- Born: c. 1827-1831
- Died: August 20, 1913 Greenville, Mississippi
- Occupations: Lawyer and politician

= John F. Harris (politician) =

American lawyer and politician

John F. Harris (c. 1830 – August 20, 1913) was an African-American lawyer and politician from Greenville, Mississippi. In the mid- and late-1880s he was a member of the Greenville city council and in 1890 he was elected to the Mississippi House of Representatives. He was also a member of numerous local civic organizations. He is noted for an 1890 speech given to the state house in support of an appropriations bill for a monument to Confederate veterans of the American Civil War.

==Early life==
John F. Harris was likely born sometime between 1827 and 1831. He was a slave until the end of the American Civil War (1861–1865), and was a member of the Confederate forces with his master at battles like Seven Pines and others around Richmond. As a slave, he worked as a carpenter. After achieving his freedom, he began to study law and was largely self-taught. Like fellow African American lawyer Nathan S. Taylor, studied law in the offices of Percy and Yerger, one of the most prominent firms in Greenville. Harris was said to "carry a saw under one arm and a Mississippi [Law] Code under the other and ... when he was not doing carpenter work he was reading the Code. Harris was admitted to the Greenville bar in December 1870. He continued to work as a carpenter even as he worked as a lawyer and public servant, once joking that he feared a return of slavery would force him back to his previous job, and besides, "law business is powerful dull".

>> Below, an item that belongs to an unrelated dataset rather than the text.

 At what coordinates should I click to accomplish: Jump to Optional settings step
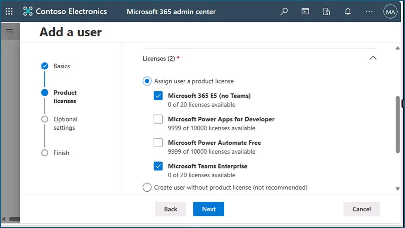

There were few black lawyers in Mississippi at the time, and there was not always unity among them. In December 1873, Harris attempted to disbar fellow African American lawyer, John D. Werles. Harris became politically active in the late 1870s, running for Chancery Clerk in 1879. A Republican, he was politically aligned with Republican civil rights activists John R. Lynch and James L. Alcorn and was opposed by Democrats for being hostile to whites.

==Political career==
He became a city councilman in Greenville by 1884, holding the position until 1889. In 1890 he was elected to the Mississippi House of Representatives. As a Representative, Harris opposed the 1890 constitutional convention. The 1890 convention considered provisions for the disenfranchisement of blacks as being the most important. Indeed, the implementation of these measures was the reason for the convention's very existence. In February 1890, Harris gave a speech in favor of an appropriations bill which gave $10,000 for the placement of a Confederate memorial monument. The speech was in part a reply to opposition to the monument led by white representative Ed S. Watson. This speech has been used as evidence that Harris was supportive of the Confederacy and what it stood for.

Harris' career was not uniformly successful. He was brought to court on charges of criminal activity at least twice. In 1888, he was accused of bribery and corruption. In 1903, he was acquitted of a crime, this time of receiving money for stolen property.

==Other activities and death==
In 1905, Harris became a leader in the Mississippi state affiliate of the Booker T. Washington founded the National Negro Business League. He was also a member of the Knights and Daughters of Jacob, a fraternal organization which worked to raise money to support widows and orphans.

He died at his home in Greenville on the morning of August 20, 1913.